Please give the material from the line with "This screenshot has width=1200, height=857." up to and including the line with "[x=487, y=219]" as a numbered list, leaving out any blank lines.
----------
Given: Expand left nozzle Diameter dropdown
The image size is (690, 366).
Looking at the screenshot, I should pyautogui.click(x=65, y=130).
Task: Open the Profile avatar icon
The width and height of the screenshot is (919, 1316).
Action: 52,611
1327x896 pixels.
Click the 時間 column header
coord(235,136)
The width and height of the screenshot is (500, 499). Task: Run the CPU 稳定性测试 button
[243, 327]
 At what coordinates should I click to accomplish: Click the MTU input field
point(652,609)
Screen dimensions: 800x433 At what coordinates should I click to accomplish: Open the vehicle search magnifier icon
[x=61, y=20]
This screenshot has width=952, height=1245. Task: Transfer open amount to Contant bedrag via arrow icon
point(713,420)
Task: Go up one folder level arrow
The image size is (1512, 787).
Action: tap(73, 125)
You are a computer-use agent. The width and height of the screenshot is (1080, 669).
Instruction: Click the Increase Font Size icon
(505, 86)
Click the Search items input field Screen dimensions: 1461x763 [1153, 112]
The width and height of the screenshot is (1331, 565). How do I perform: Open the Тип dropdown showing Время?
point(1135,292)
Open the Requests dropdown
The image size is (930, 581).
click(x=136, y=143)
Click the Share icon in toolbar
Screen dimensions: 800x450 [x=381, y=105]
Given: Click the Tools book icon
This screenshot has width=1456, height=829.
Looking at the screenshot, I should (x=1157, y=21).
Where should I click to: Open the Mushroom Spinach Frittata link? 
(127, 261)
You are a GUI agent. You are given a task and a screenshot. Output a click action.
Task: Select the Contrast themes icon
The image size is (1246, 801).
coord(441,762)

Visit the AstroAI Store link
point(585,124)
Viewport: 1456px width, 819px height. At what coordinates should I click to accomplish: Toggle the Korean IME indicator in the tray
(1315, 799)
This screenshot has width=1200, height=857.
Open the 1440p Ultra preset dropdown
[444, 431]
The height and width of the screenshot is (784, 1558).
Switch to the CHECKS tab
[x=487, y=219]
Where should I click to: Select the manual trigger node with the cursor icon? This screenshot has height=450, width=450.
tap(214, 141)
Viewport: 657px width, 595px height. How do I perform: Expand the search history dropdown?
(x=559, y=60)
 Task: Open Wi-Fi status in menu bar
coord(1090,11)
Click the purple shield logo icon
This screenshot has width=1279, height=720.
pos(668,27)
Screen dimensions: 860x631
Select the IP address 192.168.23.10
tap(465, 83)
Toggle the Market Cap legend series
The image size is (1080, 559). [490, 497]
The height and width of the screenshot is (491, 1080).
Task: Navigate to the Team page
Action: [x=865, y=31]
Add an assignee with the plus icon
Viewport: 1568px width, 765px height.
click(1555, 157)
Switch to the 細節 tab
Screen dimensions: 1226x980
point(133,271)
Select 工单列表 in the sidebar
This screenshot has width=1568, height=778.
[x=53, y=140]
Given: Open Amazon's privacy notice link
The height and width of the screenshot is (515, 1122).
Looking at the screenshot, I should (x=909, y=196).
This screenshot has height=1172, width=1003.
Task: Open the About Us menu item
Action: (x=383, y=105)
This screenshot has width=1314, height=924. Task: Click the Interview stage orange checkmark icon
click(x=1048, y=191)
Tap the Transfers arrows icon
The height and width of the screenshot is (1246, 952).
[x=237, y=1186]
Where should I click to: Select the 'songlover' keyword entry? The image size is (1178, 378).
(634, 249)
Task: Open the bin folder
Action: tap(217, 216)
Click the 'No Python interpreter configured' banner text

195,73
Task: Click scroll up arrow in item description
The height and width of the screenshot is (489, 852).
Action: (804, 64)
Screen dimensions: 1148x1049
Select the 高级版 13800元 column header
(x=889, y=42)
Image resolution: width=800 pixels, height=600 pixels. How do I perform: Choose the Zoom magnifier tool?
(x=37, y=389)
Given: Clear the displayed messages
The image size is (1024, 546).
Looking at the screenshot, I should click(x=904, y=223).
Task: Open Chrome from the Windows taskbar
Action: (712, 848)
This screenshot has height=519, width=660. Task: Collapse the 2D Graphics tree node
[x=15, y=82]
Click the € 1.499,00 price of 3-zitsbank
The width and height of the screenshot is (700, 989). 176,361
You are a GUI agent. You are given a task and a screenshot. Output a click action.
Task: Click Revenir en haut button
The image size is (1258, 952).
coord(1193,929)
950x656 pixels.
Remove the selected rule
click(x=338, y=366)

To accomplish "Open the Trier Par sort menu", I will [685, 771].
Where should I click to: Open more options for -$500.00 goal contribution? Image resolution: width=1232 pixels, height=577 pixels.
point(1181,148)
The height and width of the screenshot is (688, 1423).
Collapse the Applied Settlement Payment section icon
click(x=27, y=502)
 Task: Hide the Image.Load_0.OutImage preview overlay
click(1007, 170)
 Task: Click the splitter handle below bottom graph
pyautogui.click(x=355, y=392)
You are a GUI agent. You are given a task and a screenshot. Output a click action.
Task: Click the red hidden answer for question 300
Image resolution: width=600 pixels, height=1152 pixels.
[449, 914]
----------
Finished answer:
1. This screenshot has width=1200, height=857.
2. Open the 1440p Ultra preset dropdown
3. [444, 431]
4. The height and width of the screenshot is (784, 1558).
5. Switch to the CHECKS tab
6. [x=487, y=219]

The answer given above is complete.